Jimmy Wales wrote:
Erik Moeller wrote:
nice to see you here -- I enjoyed reading your
Linux/OSS-related papers. I
have to say that disabling link checking on the live Wikipedia, even for a
short time, is hardly acceptable. It is essential for both readers and
authors.
I know I expressed sympathy to disabling link checking yesterday or the
day before, but several developers have come out against it, and I'm now
swayed to the view that it's an essential, not a frill.
I now wonder about our usage patterns and whether it would be best to
update a cache at edit-time, rather than at read-time.
Changes in 'existence' (yes or no) come up infrequently. When someone
creates a brand new article, all other cached articles that are
affected by the change could be updated at that time. So a hundred
times a day (if that), we have to do a fancy cache update to change
affected other articles. But most edits don't affect other articles,
because they are edits to already existing pages.

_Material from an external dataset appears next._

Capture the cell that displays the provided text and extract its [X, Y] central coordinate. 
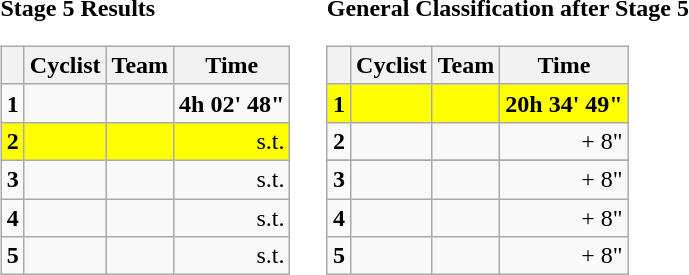
20h 34' 49" [564, 103]
4h 02' 48" [232, 103]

More than that, you don't have to re-generate the cached pages, you only
have to invalidate them.
Thus, when a page is created, you have to "touch" all pages with a link
to that not-yet-existing article,
and when a page is deleted, you do the same to all pages that link to
that article.
This is good, because page access patterns are so sparse: many pages go
days or weeks without being accessed, but traffic is high because there
are so many pages in aggregate.
By not updating articles until they are accessed, you can defer a lot of
work that would otherwise bog the system down at update time. Lazy
evaluation is much nicer: when the page is demanded, the code should
first look for a cached page, and generate it if necessary, before using
that data to generate the article output.
Note that editing the page itself would go through the same code-path:
just store the new content, invalidate the cached page, and then serve
the page, forcing a re-render.
What can be cached:
* wiki parsing
* link lookup
* article content HTML generation
What can't be cached:
* page skin (changes per user)
* user details (ditto)
* menu links (ditto)
* things like {{NUMBEROFARTICLES}}
However, applying these as a final pass should be much cheaper than
current page serving.
Potential downsides:
* some articles are linked by 1000s+ of pages (like the pages linked by
auto-generated articles). Hitting these could cause a significant pause
as the cache is invalidated -- or will it?
-- Neil